--- BEGIN EXTRACTED TEXT ---

Before you go to a networking event, look up the organization or list of organizations that are going to be there. Find the ones that you are interested in, and do a Google search. It’s going to be very helpful to know about the company’s services, products and mission so that you can converse more comfortably with the representatives. Demonstrating that you are knowledgeable about the organization will also make you stand out in a crowd of other candidates.

I think it’s also important to research the industry that the organization is in too so that you can show you have a broader understanding of what the company does and how it markets itself. Visiting an organization’s LinkedIn, Facebook and Twitter accounts isn’t a bad idea either. You want to make sure that you’ll be as comfortable as possible discussing the topics that will come up in conversation at the event.

One way to make a networking event less intimidating is to bring a friend. I don’t recommend bringing your shyest friend, but maybe the one who is outgoing and who will challenge you to come out of your shell. One thing you don’t want to fall into is hanging out in the corner of the event without engaging the people you need to talk to. You want to bring a friend as a confidence booster, not as a barrier preventing you from networking. If you think you’ll be nervous even with a friend, I strongly recommend preparing some things to say. This is something that I do, and it works.

All you need to do is prepare some icebreakers to get the conversation flowing. Once the ice is broken, things get a lot easier. Some things you can say are, “Hi my name is ______, what brings you to the event?” or “what speakers have you enjoyed/which organizations have you been impressed by?” If you start with these statements, and you’ve done your research on the organizations and industries, you should have no problem making conversation. And remember, practice makes perfect. It’s possible you may have a few awkward interactions at first, but you’ll get better if you can just brush it off and stay focused.

--- END EXTRACTED TEXT ---

:: INSTRUCTIONS ::
- a) Decide whether each statement agrees with the networking advice. Answer yes or no for each, and quote the words from the text that decide it.
(i) The writer recommends bringing your shyest friend to the event.
(ii) The text suggests looking at an organization's LinkedIn, Facebook and Twitter accounts.
(iii) The writer personally prepares things to say and finds that it works.
- b) In the networking advice, what role should a friend you bring to an event play, and what role should the friend not play?
- c) Name every social media platform that the networking advice mentions.

--- BEGIN AVAILABLE DATA ---

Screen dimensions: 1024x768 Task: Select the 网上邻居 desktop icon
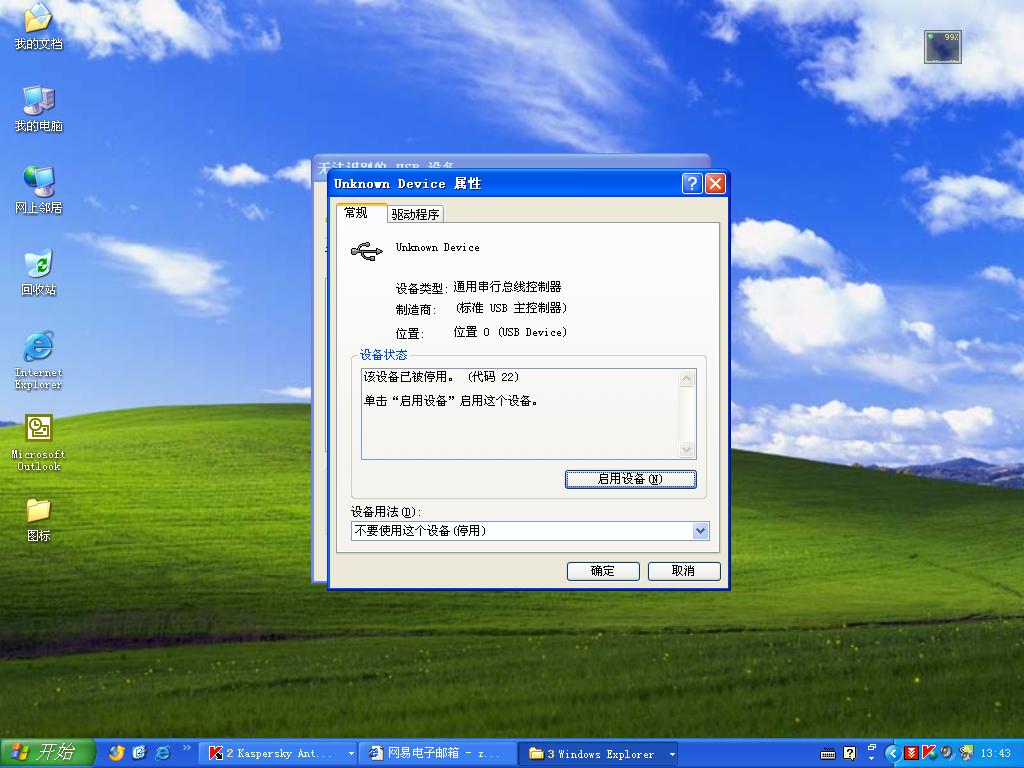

--- END AVAILABLE DATA ---

:: TASK RESPONSES ::
- a)
(i) No. "I don’t recommend bringing your shyest friend"
(ii) Yes. "Visiting an organization’s LinkedIn, Facebook and Twitter accounts isn’t a bad idea either."
(iii) Yes. "This is something that I do, and it works."

- b) The friend should be a confidence booster, not a barrier preventing you from networking.

- c) LinkedIn, Facebook, Twitter